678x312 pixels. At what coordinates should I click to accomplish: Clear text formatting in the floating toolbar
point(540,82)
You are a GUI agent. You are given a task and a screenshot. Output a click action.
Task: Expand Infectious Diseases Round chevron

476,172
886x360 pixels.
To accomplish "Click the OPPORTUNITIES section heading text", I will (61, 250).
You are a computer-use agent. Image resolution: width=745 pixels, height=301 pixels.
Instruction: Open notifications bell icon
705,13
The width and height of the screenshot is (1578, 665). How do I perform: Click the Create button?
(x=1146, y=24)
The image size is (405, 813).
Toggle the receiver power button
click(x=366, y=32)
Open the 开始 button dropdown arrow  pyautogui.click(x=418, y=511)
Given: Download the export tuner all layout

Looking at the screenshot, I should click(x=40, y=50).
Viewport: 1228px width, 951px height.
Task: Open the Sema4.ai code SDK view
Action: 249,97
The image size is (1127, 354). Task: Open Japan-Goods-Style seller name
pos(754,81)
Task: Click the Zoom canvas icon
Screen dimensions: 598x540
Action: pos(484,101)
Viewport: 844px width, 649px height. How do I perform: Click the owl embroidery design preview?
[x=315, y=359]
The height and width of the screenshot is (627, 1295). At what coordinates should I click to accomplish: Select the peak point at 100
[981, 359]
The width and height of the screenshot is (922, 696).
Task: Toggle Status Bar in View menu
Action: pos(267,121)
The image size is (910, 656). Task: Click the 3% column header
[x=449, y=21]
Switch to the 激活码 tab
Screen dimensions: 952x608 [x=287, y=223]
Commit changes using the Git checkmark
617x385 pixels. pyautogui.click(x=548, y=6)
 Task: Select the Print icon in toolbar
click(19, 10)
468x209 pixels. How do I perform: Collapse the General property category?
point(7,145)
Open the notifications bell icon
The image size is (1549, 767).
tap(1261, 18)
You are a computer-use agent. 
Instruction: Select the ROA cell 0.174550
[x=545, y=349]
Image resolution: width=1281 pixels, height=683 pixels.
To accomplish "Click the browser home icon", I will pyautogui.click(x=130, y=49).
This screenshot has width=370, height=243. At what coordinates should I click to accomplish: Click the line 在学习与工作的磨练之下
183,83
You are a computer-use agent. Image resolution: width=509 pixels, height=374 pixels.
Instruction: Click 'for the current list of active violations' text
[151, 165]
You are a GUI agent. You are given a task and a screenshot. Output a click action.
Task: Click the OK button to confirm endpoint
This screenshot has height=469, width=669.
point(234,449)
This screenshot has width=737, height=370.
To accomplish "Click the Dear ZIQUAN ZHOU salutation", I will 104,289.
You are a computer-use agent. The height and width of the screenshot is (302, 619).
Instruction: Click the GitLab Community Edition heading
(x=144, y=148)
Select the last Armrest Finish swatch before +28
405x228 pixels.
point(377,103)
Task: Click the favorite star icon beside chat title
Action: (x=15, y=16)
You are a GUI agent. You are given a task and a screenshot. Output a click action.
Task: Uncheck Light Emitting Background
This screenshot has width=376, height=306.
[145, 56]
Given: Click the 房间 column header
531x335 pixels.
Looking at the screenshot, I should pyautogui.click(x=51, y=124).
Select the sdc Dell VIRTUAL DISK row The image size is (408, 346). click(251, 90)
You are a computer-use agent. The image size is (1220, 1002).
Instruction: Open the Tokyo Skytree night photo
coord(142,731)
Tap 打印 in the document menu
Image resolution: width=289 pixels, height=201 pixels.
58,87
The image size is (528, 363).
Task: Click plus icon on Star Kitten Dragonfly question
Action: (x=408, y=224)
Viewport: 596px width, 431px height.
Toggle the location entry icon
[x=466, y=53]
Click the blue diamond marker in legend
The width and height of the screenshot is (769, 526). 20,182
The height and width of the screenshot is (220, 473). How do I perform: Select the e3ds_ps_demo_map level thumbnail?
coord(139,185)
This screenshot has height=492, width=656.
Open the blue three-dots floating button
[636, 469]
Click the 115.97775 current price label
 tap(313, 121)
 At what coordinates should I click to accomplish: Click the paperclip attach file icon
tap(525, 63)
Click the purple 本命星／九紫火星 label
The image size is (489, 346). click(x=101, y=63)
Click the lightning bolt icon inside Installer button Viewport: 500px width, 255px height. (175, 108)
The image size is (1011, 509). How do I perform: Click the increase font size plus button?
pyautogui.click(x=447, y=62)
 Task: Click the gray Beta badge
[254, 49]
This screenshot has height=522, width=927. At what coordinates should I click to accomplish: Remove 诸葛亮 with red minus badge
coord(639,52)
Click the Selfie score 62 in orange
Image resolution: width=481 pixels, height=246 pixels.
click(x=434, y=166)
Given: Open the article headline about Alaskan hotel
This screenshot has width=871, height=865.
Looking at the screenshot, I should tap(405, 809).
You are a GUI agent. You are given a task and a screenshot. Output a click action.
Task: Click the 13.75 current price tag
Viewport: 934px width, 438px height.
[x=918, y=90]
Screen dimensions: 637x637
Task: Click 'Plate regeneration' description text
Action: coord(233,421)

========================================

What is required: In the entries above, find the line holding "This screenshot has width=737, height=370." and the line holding "Select the last", then retype exactly those two lines and every line between them, and nothing else.

Task answer:
This screenshot has width=737, height=370.
To accomplish "Click the Dear ZIQUAN ZHOU salutation", I will 104,289.
You are a computer-use agent. The height and width of the screenshot is (302, 619).
Instruction: Click the GitLab Community Edition heading
(x=144, y=148)
Select the last Armrest Finish swatch before +28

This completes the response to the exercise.